STANDARD: In "Brautalarm" spielen Sie Annie, eine Frau, die eigentlich recht normal ist, während man Sie aus der Comedy-Serie "Saturday Night Live" in zum Teil sehr abgefahrenen Rollen kennt. Wie kam es zu diesem Film über Annie und ihre Freundinnen?

Wiig: Meine Schreibpartnerin Annie Mumulo und ich begannen vor vier Jahren, an dem Projekt zu arbeiten. Eine Frau wird vor die Tatsache gestellt, dass ihre beste Freundin heiratet – dadurch bekommt sie das Gefühl, übriggeblieben zu sein. Und dieses Gefühl bekommt in Brautalarm komischen Ausdruck. Dass ich selbst Annie spiele, hat mit den Gesetzen des Komischen zu tun: Ich habe beim Improvisieren von Sketches gelernt, dass es in jeder Szene jemand gibt, der gewinnt und der verliert. Und man sieht in der Regel lieber der Person zu, die in Schwierigkeiten steckt.

STANDARD: Als Produzent von "Brautalarm" fungiert Judd Apatow, um den herum sich in Hollywood das ganze Komödienfeld im Moment strukturiert. Wie kamen Sie zu ihm?

Wiig: Ich habe einen kleine Rolle in Beim ersten Mal (Knocked Up) gespielt. Danach rief er mich an und fragte, ob ich nicht etwas schreiben wollte. Ich wiederum rief sofort Annie an, mit der ich schon öfter über einen Film gesprochen hatte. Sie war in zwei Jahren bei sieben Hochzeiten eingeladen, das fanden wir als Thema sofort überzeugend.

STANDARD: Können Sie ein bisschen von Ihrem Werdegang erzählen? Das europäische Publikum ist vermutlich noch nicht ganz so gut mit Ihnen vertraut.

Wiig: Ich komme aus dem Zusammenhang, den man in Amerika "Improv" nennt, das sind improvisierte Sketches, wie ich sie im Groundlings Theater in Los Angeles gespielt habe. Meine erste Filmrolle haben wir dann auch improvisiert. Judd Apatow hat mir von hinter der Kamera immer zugerufen: Jetzt mal richtig auf Boss! Jetzt eher verlegen! Jetzt was richtig Unflätiges! Jetzt lass sie passiv-aggressiv wirken. Für den Film haben wir dann die passiv-aggressive Variante gewählt.

STANDARD: "Brautalarm" nimmt sich viel Zeit für Gags.
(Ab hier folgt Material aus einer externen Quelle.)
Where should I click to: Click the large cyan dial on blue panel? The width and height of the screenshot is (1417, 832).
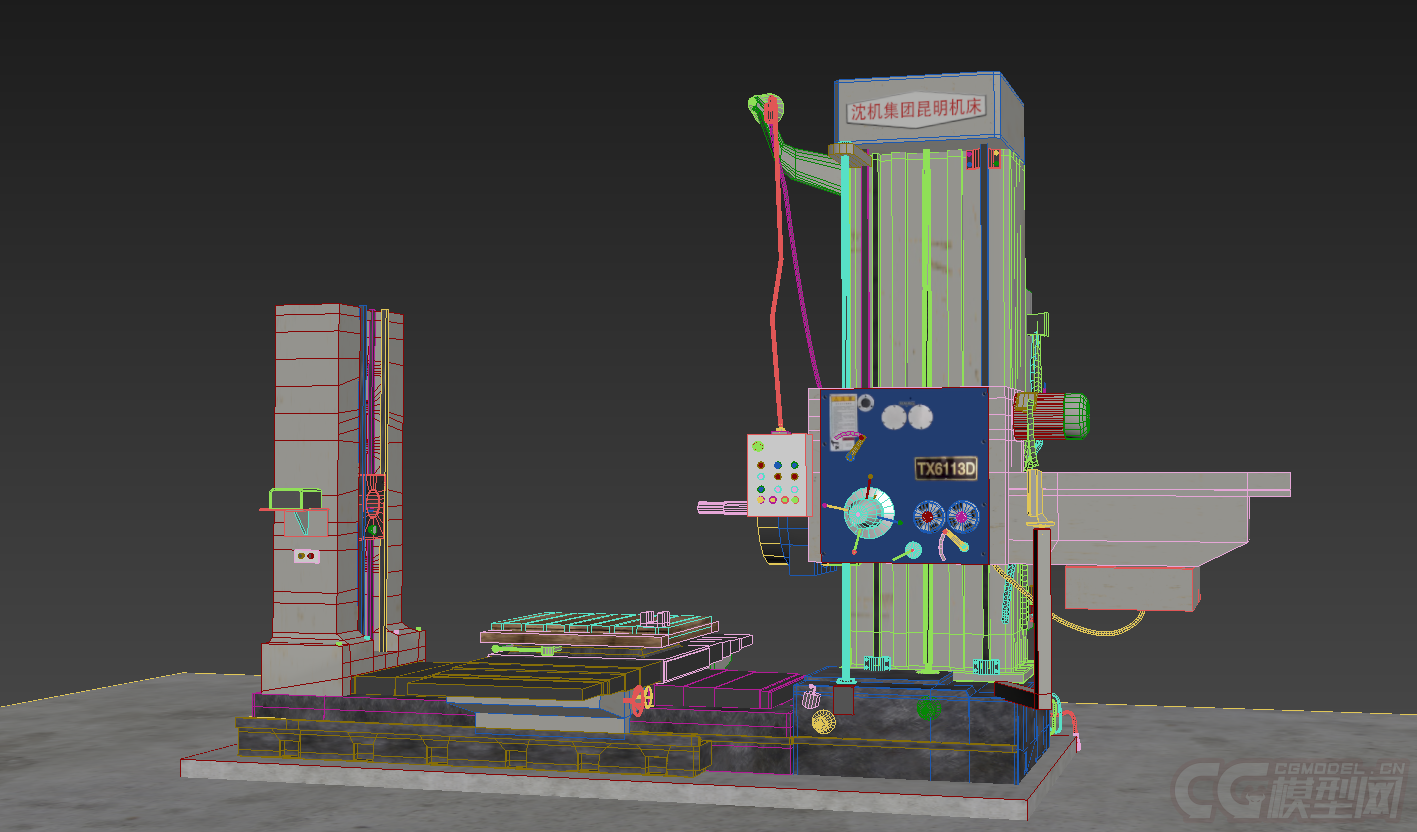click(867, 513)
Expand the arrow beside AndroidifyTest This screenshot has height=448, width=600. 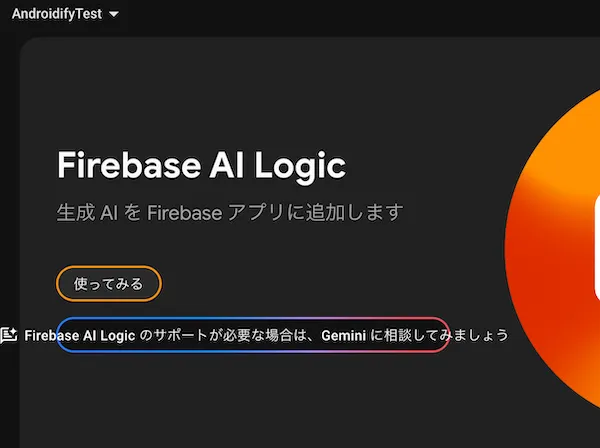pos(113,15)
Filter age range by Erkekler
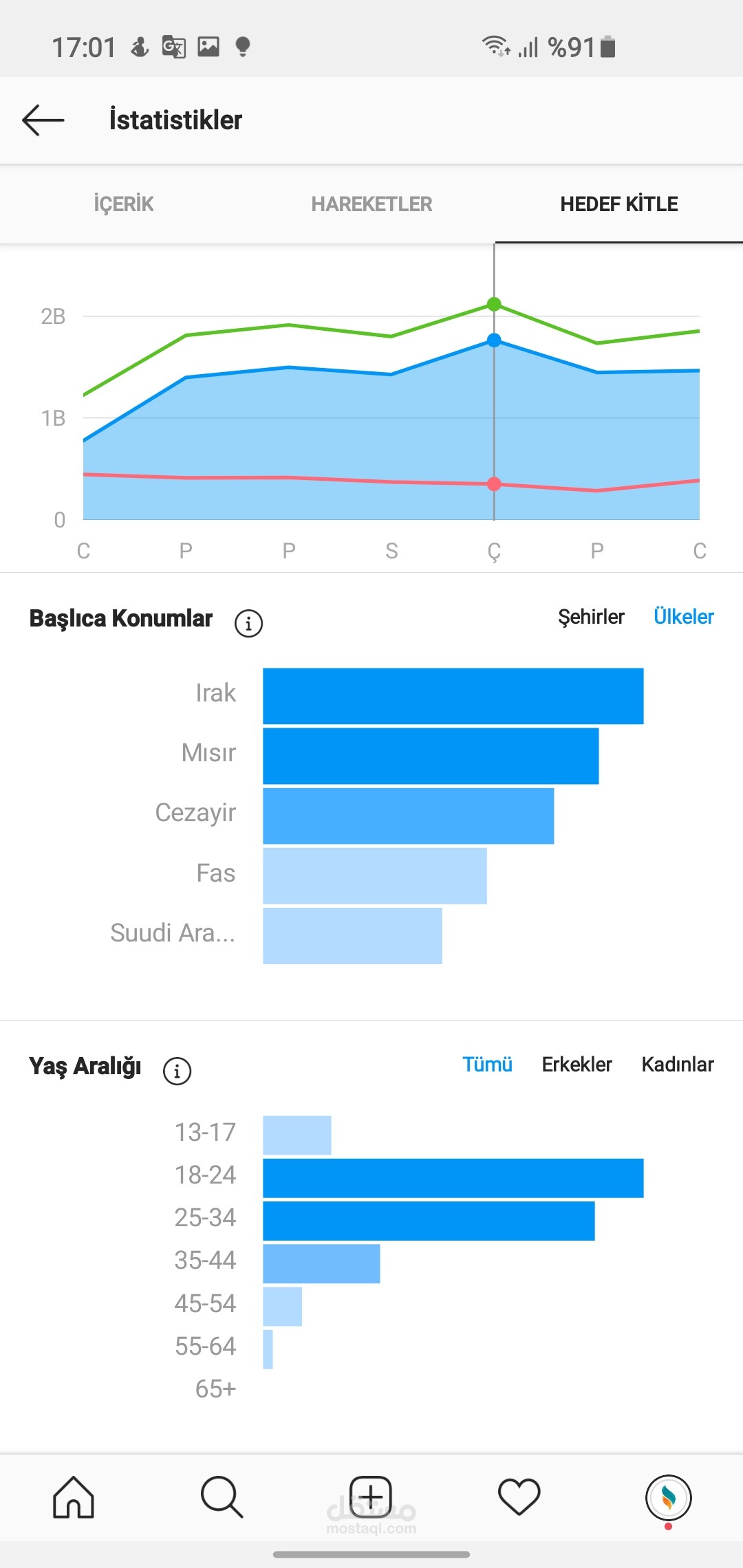The width and height of the screenshot is (743, 1568). click(x=577, y=1065)
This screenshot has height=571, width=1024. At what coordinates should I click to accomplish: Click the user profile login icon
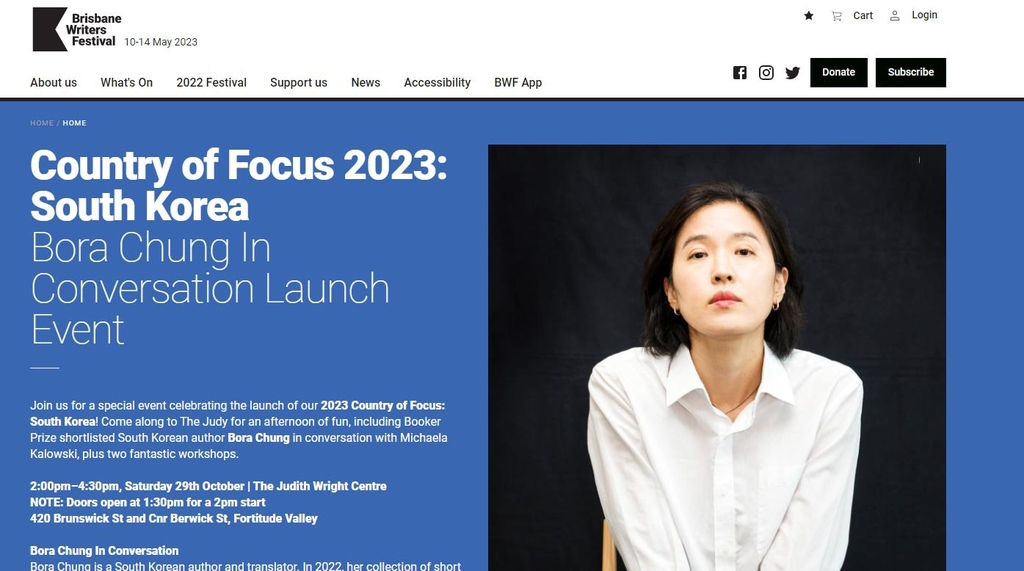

Es gibt eine großartige Szene im Flugzeug nach Las Vegas, die wie eine Sitcom-Episode in einem Film wirkt.

Wiig: Diese Szene erfanden wir erst recht spät dazu, denn wir haben vier Jahre lang einen Film geschrieben, der in Las Vegas spielen sollte und nicht auf dem Weg dorthin. Dann kam aber ein sehr erfolgreicher Film, der in Vegas spielt (Hangover, Anm. der Red.). Wir wollten es nicht richtig zugeben, aber das hat uns ein wenig verunsichert. Also gingen wir zu Judd Apatow, und der sagte: "Warum nehmt ihr das nicht raus?" Vegas ist einfach noch so eine Sache, die Annie bei den Hochzeitsvorbereitungen vermasselt. Stattdessen haben wir nun einen langen Flug, der aber nicht an das geplante Ziel führt.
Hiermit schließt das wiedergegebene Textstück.